After Rio: Let’s start moving towards the Future We Want
“Disappointing”, “missed opportunity”, “weak commitments”… reaction to Rio+20 has been broadly negative. With lack of consensus among countries many of us had been gearing up for the possibility of the summit ending without any final statement. Instead, in a bid to find compromise and avoid complete disaster, the content of the text failed to really satisfy anyone at all. Despite the ambitious title “The Future We Want,” the majority of commentators seem to have been left largely disappointed by the summit’s outcomes.

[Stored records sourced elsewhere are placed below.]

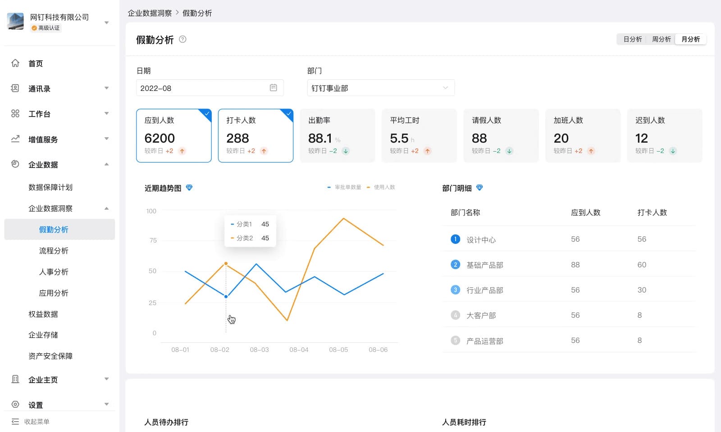This screenshot has height=432, width=721.
Task: Switch to the 日分析 tab
Action: pos(632,39)
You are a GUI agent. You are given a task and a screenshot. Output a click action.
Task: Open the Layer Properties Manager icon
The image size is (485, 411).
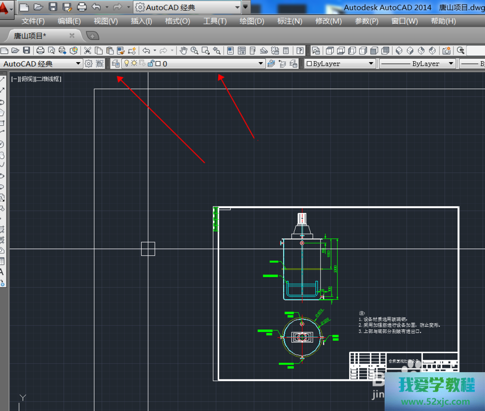[115, 64]
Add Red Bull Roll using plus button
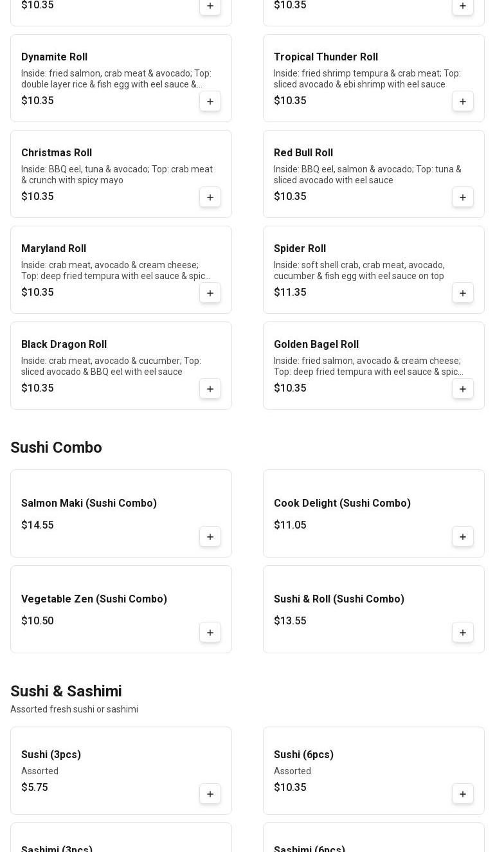 coord(463,197)
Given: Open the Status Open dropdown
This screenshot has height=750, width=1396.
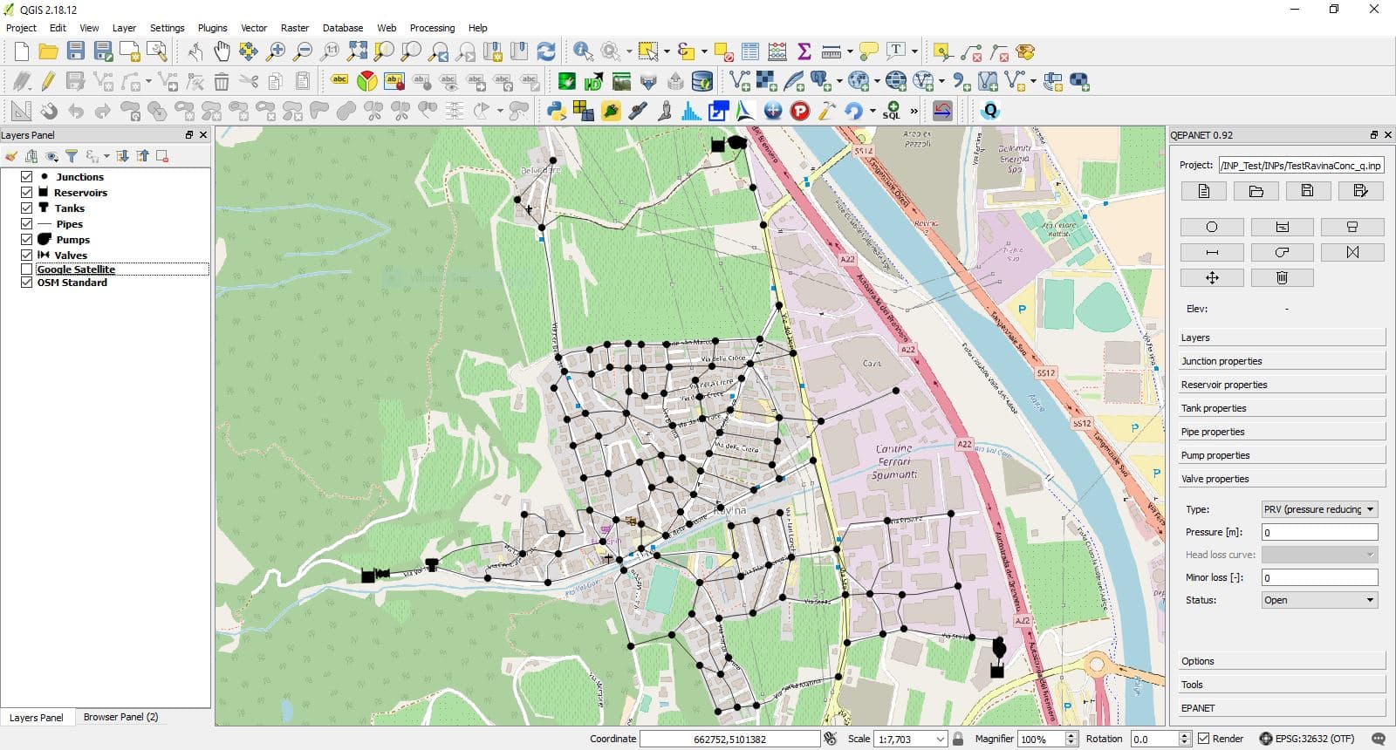Looking at the screenshot, I should [1319, 600].
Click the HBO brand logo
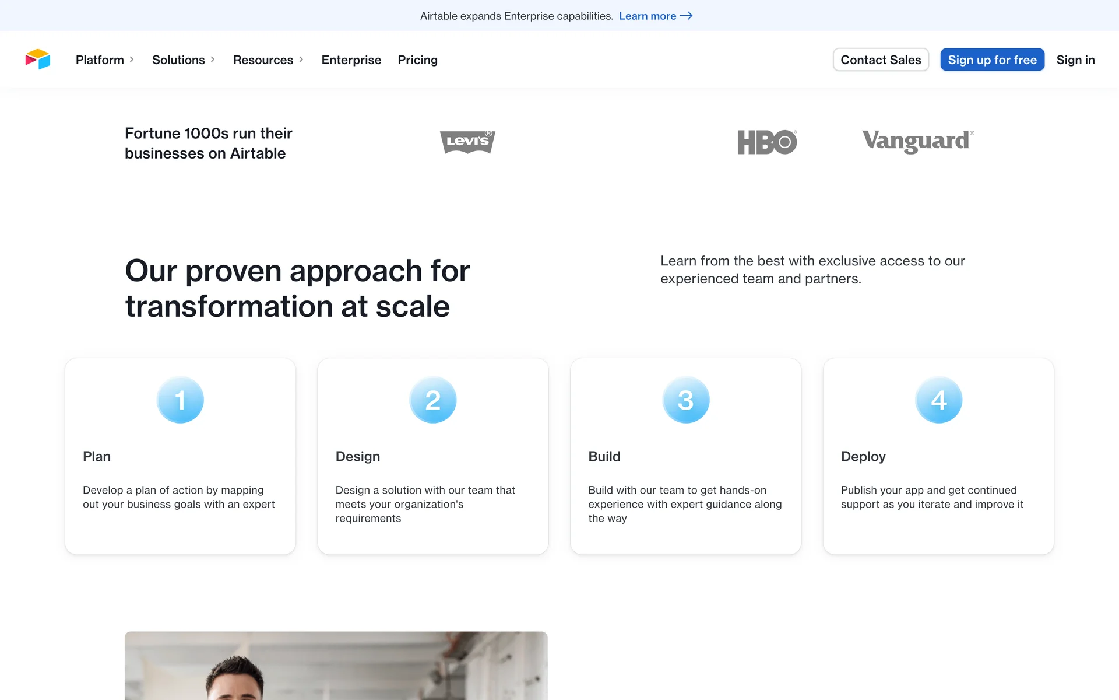1119x700 pixels. point(766,142)
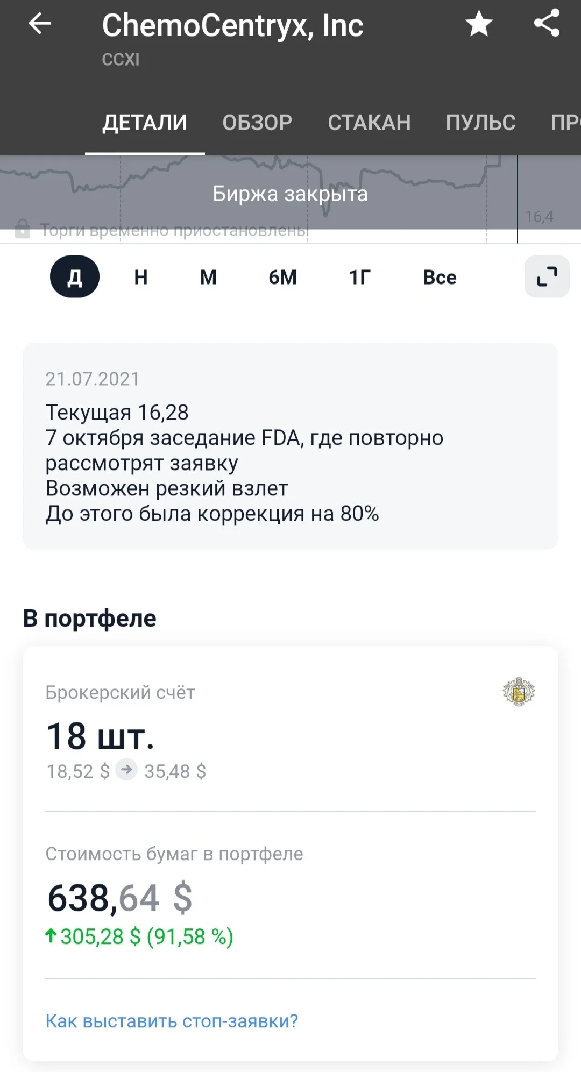Tap the Tinkoff broker emblem icon
This screenshot has width=581, height=1072.
[519, 692]
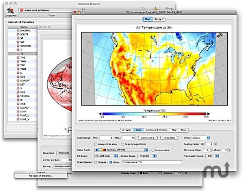Check the Invert colors option
Viewport: 244px width, 192px height.
click(153, 150)
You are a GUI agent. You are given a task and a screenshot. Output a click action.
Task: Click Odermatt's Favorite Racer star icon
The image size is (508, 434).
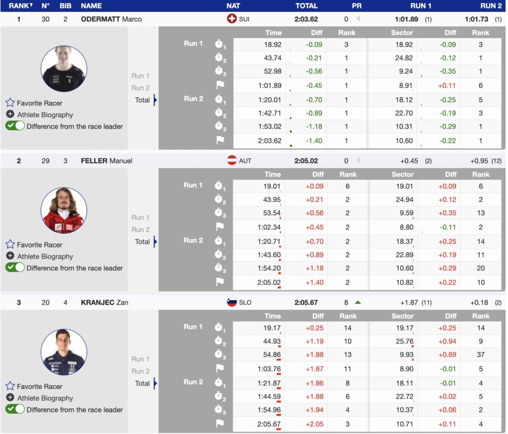coord(10,103)
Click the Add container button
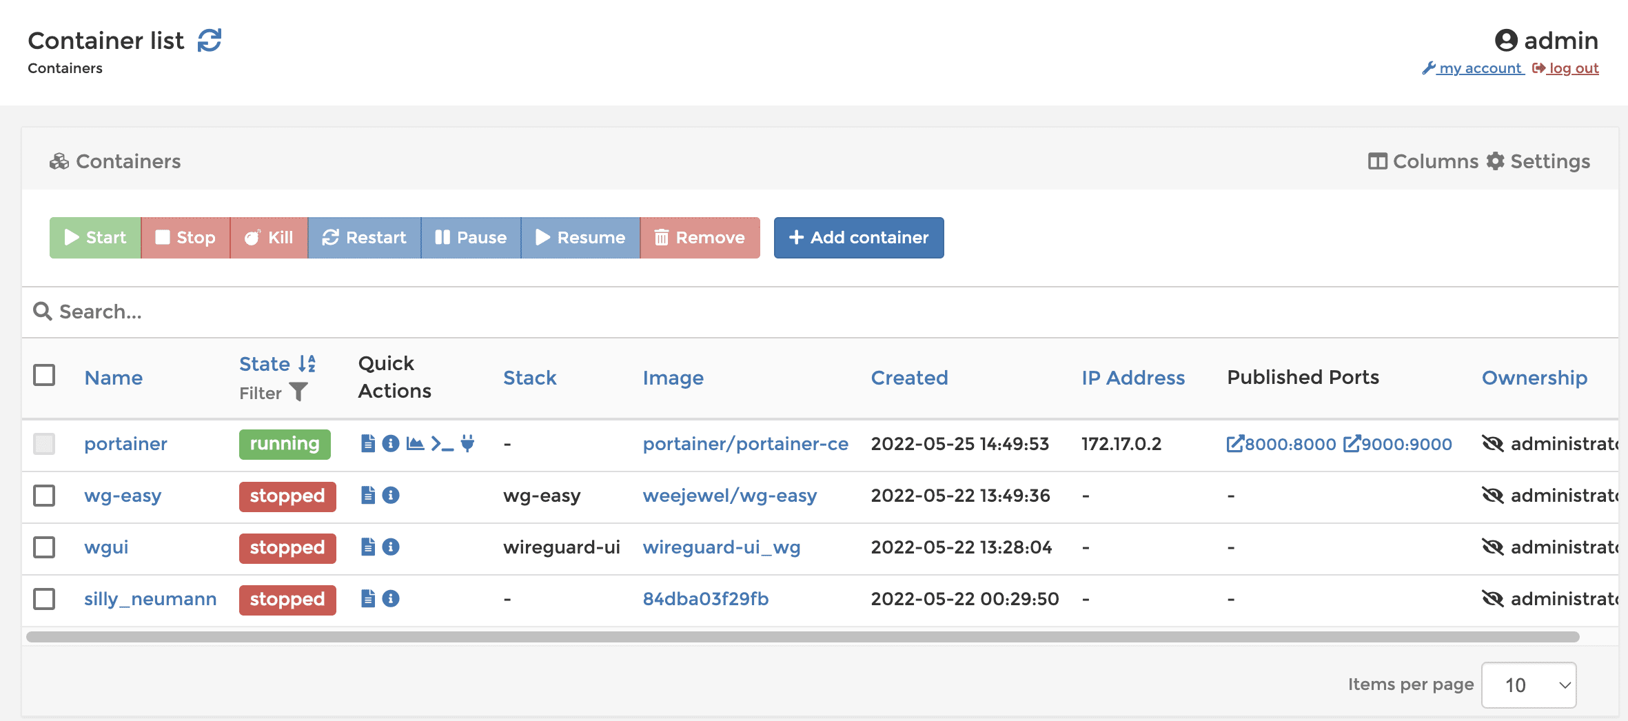The width and height of the screenshot is (1628, 721). pyautogui.click(x=858, y=237)
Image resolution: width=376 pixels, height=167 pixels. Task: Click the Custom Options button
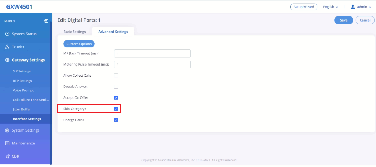(79, 44)
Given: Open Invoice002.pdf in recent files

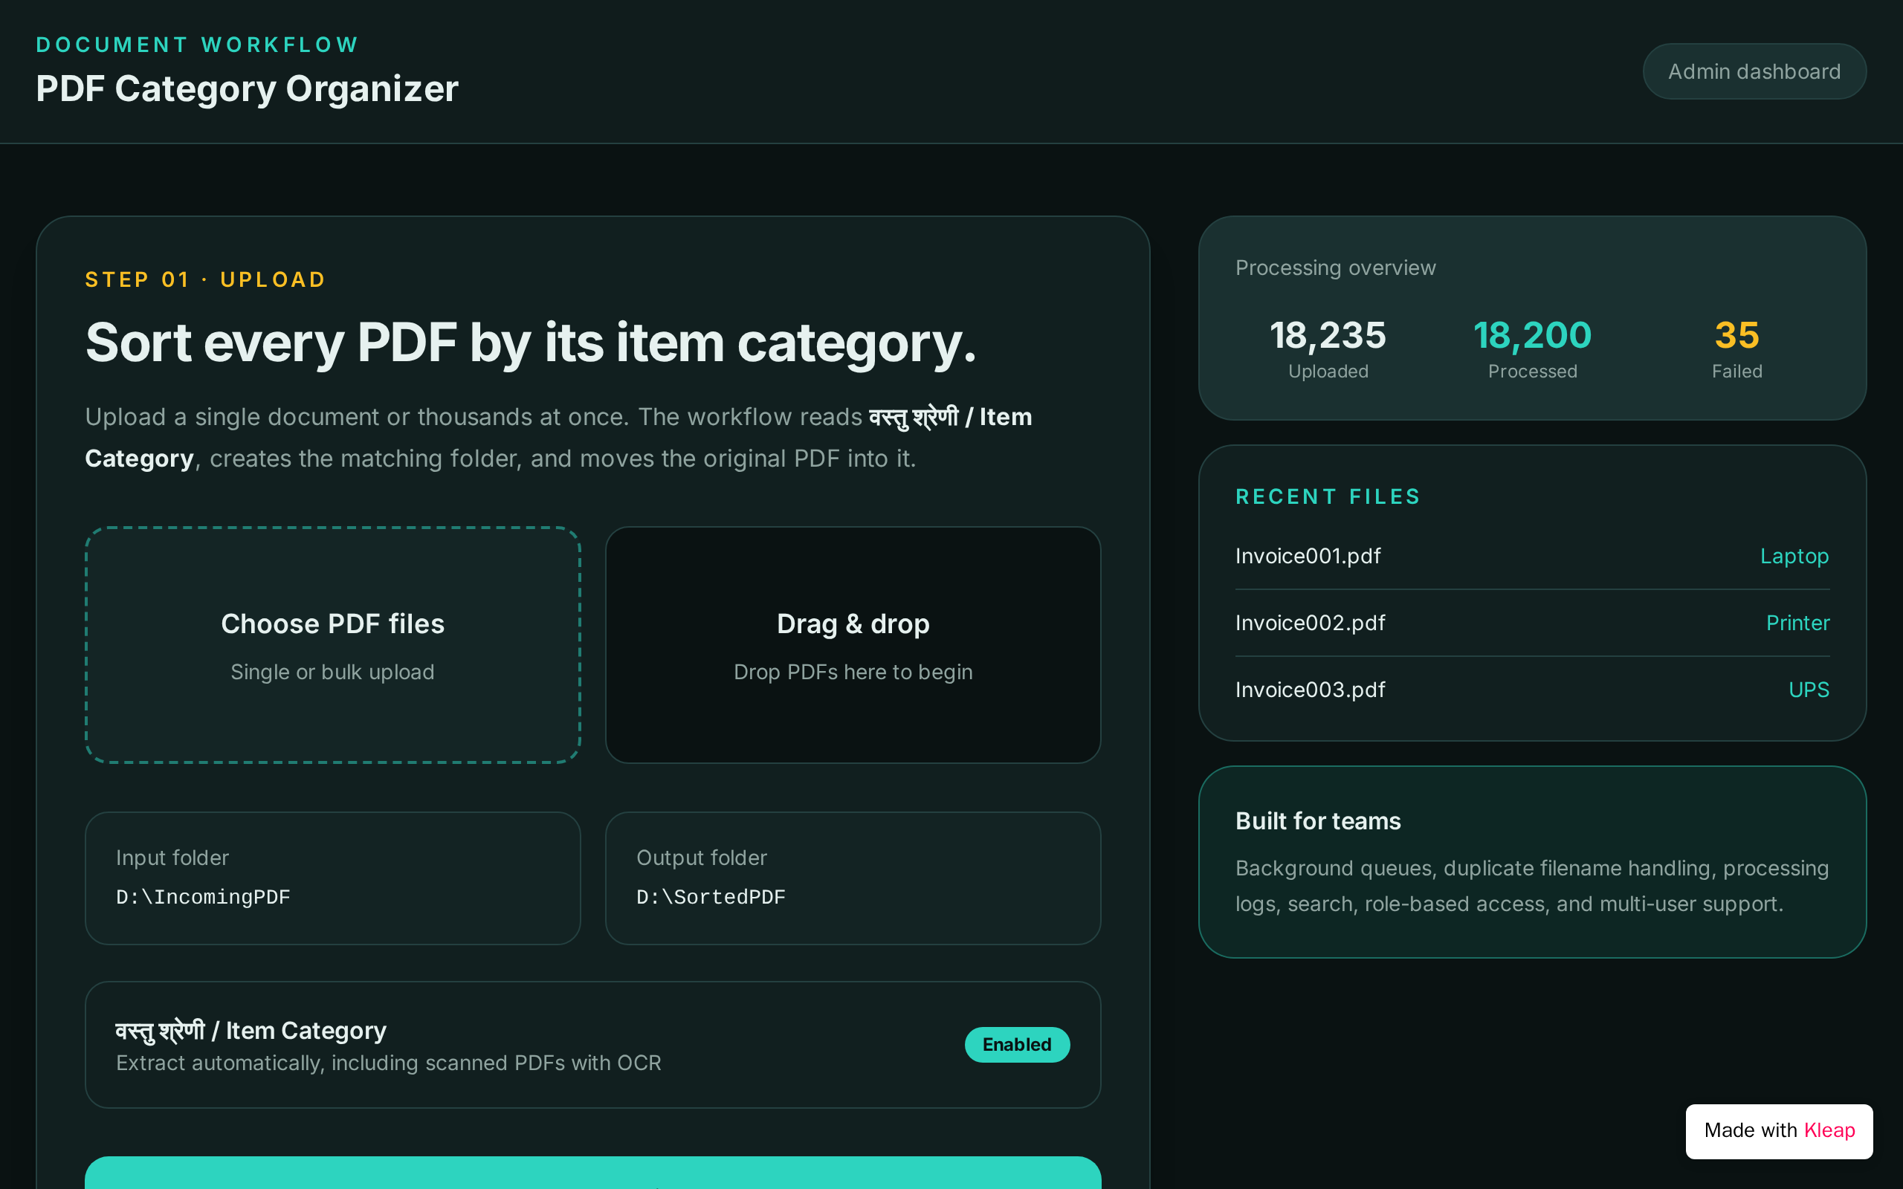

The truth for those of us with a focus on health however is that having seen the initial drafts circulated in advance of the Summit we have little to complain about after all. Health, initially absent from the text, has had its’ relationship with sustainable development firmly recognized and a whole health and population section acknowledges the need to:
- Work toward Universal Health Coverage
- Strengthen health systems;
- Support the leadership of WHO;
- Continue working to address major infectious diseases;
- Work against non-infectious ones;
- Comply with Beijing, Cairo and the TRIPs flexibilities;
- Reduce infant and maternal mortality;
- Reach universal access to family planning and sexual and reproductive health.
9 articles supporting International Public Health issues gives us small cause for optimism. Of course the outcome text by itself means relatively little, with more divergent points than a Christmas tree and no tangible political commitments anywhere to be seen. It does, though, mark the beginning of the next phase of negotiations, one that will allow less space for pleasing everyone and compromise but that will ultimately offer a clear roadmap towards achieving the “Future We Want”; ideally with specific, measurable and time-bound goals.
A final statement like Rio+20’s, with no less than 286 articles, should not happen again. With the need to prioritise aggressively and less space for health, the road to the Sustainable Development Goals will not be easy. New agreements must reflect the challenges of the new global landscape, accounting for new health challenges, widening inequality and the increased proportion of the world’s poor in middle-income countries.
Action for Global Health and the undersigned organizations of the CSO Call to action on universal health coverage understand that the concept of Universal Health Coverage merges better health indicators, equity, wealth redistribution and citizen’s protection against impoverishment. It is the best option we have for including health in the post MDG agenda. According to Margaret Chan, “UHC is the single most powerful concept that public health has to offer”, and can be the umbrella that represents all health constituencies and activists. To take this forward we need to define indicators of service provision and equity of health systems that really reflect people’s needs. If we do this we can take a big step towards the future we want.